Energy & Power in Appliances (Oxford AQA IGCSE Physics)

Revision Note

Power & Energy in Appliances

The power of an appliance is defined as:

The rate at which energy is transferred by an appliance

Power can be calculated using:

$P = \frac{E}{t}$

Where:
- P = power measured in watts (W)
  - The watt is equivalent to joules per second (J / s)
- E = energy transferred measured in joules (J)
- t = time measured in seconds (s)
This equation can also be written as

$P = \frac{W}{t}$

Where:
- W = work done measured in joules (J), which is equivalent to energy transferred

Exam Tip

The equation will be given in both forms on your equation sheet for your exam.

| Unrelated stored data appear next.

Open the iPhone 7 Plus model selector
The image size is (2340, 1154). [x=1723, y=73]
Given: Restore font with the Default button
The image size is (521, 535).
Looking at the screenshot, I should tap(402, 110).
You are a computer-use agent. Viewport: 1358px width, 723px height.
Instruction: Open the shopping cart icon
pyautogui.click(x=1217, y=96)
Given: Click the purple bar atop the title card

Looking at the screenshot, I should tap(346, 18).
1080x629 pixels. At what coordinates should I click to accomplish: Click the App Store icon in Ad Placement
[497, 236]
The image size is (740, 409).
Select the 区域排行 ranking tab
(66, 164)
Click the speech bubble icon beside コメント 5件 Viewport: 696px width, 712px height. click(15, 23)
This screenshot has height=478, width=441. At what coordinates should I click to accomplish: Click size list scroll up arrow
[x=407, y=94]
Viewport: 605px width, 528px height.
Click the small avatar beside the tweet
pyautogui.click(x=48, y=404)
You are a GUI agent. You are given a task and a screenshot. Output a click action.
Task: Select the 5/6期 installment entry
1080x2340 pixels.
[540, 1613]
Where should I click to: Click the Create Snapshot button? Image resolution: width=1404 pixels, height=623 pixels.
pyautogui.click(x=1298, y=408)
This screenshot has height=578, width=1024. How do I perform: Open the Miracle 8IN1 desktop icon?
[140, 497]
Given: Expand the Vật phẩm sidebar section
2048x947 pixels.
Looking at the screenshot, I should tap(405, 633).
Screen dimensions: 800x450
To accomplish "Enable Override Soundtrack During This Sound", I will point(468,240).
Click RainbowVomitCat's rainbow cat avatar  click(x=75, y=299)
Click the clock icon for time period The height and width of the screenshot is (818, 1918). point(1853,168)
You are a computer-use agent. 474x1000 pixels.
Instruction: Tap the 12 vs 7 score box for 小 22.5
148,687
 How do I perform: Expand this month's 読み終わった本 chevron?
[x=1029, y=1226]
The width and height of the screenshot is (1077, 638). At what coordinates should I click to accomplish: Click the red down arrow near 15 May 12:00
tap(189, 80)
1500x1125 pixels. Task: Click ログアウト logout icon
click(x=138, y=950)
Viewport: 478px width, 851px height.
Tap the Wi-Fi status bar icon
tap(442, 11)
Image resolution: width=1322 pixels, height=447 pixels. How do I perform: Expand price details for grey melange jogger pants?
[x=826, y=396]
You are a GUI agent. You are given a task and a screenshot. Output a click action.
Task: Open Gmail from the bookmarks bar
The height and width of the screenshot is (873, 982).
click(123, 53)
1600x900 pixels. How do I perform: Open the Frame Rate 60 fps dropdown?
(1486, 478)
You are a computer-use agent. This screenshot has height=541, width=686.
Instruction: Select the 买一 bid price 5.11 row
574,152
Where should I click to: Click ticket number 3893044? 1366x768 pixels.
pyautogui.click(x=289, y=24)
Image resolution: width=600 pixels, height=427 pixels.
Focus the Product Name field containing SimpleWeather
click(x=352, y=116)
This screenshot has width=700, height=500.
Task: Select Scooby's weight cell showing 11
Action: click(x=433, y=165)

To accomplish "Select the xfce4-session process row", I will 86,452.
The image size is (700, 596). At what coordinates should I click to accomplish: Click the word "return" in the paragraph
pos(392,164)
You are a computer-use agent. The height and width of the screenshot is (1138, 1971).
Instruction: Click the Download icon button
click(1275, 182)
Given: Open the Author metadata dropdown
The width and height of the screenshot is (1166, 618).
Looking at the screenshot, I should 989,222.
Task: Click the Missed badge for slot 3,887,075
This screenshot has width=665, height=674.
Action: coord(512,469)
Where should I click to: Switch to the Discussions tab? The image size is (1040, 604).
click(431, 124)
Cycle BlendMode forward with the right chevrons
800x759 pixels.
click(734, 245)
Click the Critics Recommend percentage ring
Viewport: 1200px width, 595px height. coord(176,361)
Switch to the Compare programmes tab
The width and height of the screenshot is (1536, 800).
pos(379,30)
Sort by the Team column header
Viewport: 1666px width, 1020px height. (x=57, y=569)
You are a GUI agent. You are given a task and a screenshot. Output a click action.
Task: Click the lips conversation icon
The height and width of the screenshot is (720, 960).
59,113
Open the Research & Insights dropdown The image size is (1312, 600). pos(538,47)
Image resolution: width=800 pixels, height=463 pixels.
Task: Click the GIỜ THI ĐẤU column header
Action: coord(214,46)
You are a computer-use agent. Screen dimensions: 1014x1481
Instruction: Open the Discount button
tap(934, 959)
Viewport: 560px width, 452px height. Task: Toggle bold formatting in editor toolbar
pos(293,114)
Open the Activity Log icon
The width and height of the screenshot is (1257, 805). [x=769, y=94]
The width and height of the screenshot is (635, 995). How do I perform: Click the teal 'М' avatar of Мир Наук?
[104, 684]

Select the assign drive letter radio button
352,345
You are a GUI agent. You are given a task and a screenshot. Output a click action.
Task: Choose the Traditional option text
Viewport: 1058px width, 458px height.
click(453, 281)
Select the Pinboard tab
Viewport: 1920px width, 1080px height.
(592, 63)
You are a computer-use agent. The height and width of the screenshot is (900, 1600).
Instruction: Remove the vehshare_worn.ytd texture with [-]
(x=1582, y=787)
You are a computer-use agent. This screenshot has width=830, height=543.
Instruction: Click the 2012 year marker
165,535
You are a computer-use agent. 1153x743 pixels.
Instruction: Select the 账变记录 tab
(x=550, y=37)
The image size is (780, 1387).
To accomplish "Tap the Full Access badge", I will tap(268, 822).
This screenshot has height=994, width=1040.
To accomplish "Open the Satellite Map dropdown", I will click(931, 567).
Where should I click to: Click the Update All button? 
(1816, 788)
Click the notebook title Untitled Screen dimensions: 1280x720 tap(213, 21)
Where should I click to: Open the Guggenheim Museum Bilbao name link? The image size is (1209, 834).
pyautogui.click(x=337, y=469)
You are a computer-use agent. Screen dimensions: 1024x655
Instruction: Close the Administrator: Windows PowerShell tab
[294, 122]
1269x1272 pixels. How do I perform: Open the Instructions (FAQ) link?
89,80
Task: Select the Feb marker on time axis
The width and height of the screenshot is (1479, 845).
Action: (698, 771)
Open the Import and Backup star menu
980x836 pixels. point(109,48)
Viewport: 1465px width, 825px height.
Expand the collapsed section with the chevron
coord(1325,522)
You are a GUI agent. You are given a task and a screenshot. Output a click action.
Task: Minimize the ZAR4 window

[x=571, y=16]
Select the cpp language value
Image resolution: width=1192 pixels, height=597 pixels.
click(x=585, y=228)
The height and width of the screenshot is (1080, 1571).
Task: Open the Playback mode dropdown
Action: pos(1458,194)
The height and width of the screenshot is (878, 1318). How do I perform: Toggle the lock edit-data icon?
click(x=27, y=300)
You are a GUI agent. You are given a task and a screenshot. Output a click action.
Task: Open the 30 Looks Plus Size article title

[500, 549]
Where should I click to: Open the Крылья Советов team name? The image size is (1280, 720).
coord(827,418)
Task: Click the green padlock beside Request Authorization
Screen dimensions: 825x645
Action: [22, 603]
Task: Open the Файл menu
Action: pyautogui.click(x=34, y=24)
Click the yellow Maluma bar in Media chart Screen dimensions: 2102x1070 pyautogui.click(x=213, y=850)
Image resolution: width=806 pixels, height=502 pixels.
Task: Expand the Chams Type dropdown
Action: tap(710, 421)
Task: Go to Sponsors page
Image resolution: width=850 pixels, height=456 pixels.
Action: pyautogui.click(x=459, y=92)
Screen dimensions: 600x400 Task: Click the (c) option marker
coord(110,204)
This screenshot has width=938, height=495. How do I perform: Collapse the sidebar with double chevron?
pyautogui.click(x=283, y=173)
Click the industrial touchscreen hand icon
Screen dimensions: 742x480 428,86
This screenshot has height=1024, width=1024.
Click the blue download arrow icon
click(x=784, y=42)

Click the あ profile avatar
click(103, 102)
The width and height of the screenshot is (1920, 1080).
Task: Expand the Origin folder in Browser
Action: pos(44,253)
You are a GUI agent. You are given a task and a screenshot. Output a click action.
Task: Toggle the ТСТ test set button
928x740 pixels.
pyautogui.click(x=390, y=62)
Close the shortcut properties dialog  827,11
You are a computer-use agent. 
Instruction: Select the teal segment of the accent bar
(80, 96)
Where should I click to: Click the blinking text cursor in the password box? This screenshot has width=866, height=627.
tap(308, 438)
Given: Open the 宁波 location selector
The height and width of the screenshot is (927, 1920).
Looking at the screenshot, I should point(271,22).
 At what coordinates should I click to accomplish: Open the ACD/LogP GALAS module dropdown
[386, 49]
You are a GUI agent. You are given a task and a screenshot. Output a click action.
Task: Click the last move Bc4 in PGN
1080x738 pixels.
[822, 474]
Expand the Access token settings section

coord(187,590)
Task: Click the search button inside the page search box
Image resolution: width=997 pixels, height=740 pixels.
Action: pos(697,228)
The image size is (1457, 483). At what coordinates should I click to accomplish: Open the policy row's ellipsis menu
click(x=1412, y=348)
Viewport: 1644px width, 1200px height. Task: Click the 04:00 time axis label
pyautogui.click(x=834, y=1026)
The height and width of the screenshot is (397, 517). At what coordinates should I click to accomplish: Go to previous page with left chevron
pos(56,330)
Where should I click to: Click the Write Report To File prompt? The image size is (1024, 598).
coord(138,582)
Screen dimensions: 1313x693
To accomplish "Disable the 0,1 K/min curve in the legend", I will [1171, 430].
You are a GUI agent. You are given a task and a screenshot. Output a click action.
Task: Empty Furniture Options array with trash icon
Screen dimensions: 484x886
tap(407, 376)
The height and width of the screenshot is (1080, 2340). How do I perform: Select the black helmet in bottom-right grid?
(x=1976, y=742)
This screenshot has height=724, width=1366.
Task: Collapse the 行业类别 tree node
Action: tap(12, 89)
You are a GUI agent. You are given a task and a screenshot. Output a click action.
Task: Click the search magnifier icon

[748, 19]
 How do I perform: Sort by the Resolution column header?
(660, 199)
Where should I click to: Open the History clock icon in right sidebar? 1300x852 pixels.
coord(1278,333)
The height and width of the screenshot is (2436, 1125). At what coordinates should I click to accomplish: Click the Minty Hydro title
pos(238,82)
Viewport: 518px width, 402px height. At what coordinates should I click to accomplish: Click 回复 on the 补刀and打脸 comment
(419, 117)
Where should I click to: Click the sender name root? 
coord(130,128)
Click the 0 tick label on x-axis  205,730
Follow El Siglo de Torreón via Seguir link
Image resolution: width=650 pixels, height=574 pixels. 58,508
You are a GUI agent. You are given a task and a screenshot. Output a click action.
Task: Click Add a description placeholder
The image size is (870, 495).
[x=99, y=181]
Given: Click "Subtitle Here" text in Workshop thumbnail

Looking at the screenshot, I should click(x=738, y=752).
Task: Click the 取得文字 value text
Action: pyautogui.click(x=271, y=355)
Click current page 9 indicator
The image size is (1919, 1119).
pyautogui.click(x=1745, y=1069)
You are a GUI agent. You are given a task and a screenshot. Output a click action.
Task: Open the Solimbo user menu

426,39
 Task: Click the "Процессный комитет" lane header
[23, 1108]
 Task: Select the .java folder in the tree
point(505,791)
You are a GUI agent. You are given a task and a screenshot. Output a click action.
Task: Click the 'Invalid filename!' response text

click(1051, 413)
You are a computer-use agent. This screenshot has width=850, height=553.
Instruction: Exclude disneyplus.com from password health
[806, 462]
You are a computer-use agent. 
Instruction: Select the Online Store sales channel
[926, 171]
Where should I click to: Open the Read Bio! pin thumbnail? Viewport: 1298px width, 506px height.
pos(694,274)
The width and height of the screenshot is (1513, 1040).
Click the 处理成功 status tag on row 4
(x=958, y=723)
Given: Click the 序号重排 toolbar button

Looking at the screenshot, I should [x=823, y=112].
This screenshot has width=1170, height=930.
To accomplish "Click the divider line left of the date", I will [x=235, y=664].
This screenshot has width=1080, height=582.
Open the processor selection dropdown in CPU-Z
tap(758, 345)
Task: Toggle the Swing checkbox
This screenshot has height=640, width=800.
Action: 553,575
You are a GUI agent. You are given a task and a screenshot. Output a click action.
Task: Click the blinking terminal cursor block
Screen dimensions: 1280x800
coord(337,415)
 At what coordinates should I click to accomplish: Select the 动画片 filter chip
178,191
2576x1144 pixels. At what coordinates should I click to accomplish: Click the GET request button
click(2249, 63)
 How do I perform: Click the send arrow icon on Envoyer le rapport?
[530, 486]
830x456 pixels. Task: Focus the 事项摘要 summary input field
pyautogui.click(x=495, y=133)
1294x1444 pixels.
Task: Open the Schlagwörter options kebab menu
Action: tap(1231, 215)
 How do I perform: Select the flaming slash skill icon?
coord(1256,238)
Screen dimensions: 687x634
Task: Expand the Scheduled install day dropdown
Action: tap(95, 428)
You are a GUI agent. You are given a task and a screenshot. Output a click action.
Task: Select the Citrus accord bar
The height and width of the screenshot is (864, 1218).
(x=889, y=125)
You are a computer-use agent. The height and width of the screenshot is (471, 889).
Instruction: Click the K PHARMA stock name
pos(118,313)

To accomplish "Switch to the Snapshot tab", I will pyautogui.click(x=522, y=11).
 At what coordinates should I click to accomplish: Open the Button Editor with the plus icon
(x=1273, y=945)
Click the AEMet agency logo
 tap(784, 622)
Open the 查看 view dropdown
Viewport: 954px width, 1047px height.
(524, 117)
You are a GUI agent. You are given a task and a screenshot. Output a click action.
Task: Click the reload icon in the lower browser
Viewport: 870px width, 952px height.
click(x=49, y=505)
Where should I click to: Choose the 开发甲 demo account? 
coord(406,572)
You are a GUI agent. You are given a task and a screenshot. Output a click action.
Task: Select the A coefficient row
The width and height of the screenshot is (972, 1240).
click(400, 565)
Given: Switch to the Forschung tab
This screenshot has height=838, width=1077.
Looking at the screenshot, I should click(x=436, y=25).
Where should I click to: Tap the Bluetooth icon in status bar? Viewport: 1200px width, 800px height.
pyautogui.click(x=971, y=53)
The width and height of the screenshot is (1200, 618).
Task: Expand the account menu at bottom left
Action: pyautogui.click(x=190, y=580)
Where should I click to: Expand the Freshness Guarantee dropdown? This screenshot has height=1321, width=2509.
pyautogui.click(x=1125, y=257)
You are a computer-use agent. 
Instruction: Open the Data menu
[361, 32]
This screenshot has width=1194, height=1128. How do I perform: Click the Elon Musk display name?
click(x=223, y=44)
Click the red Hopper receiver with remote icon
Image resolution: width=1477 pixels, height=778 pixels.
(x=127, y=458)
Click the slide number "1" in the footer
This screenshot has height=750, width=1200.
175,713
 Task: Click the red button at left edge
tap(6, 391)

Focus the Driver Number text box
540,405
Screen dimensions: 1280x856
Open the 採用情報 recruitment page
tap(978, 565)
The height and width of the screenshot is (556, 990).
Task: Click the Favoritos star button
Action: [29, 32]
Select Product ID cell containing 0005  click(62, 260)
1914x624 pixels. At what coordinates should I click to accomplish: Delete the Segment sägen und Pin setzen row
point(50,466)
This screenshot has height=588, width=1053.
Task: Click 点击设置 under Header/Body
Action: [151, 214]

Time is an important consideration when it comes to power
Two cars transfer the same amount of energy, or do the same amount of work to accelerate over a distance
If one car has more power, it will transfer that energy, or do that work, in a shorter amount of time

Two cars with different amounts of power

Two cars, the one with greater power reaches a greater kinetic energy quicker, IGCSE & GCSE Physics revision notes — **Two cars accelerate to the same final speed, but the one with the most power will reach that speed sooner**

Two electric motors:
- lift the same weight
- by the same height
- but one motor lifts it faster than the other
The motor that lifts the weight faster has more power

Two motors with different amounts of power

The more powerful motor does more work against gravity in a given time, downloadable AS & A Level Physics revision notes — **The motor with the most power lifts the weight faster for a given height**

Power ratings are given to appliances to show the amount of energy transferred per unit time
Common power ratings are shown in the table below:

Power Rating Table

Appliance	Power Rating
Torch	1 W
Light bulb	10 - 100 W
Electric cooker	10 000 W or 10 kW (1 kW = 1000 W)
Railway engine	1 000 000 W or 1 MW (megawatt)
Saturn V space rocket	100 MW
Large power station	10 000 MW
Global demand for power	10 000 000 MW
Star (similar in size to the Sun)	100 000 000 000 000 000 000 MW

Power, Current & Potential Difference

The power of a device depends on:
- The potential difference across the device
- The current flowing through the device
The power transferred to an electrical component (or appliance) is given by the equation:

$P = I \times V$

Where:
- P = power measured in watts (W)
- V = potential difference measured in volts (V)
- I = current measured in amps (A)

Worked Example

A 12 V battery supplies a lamp. The lamp is supplied with 2880 J every minute.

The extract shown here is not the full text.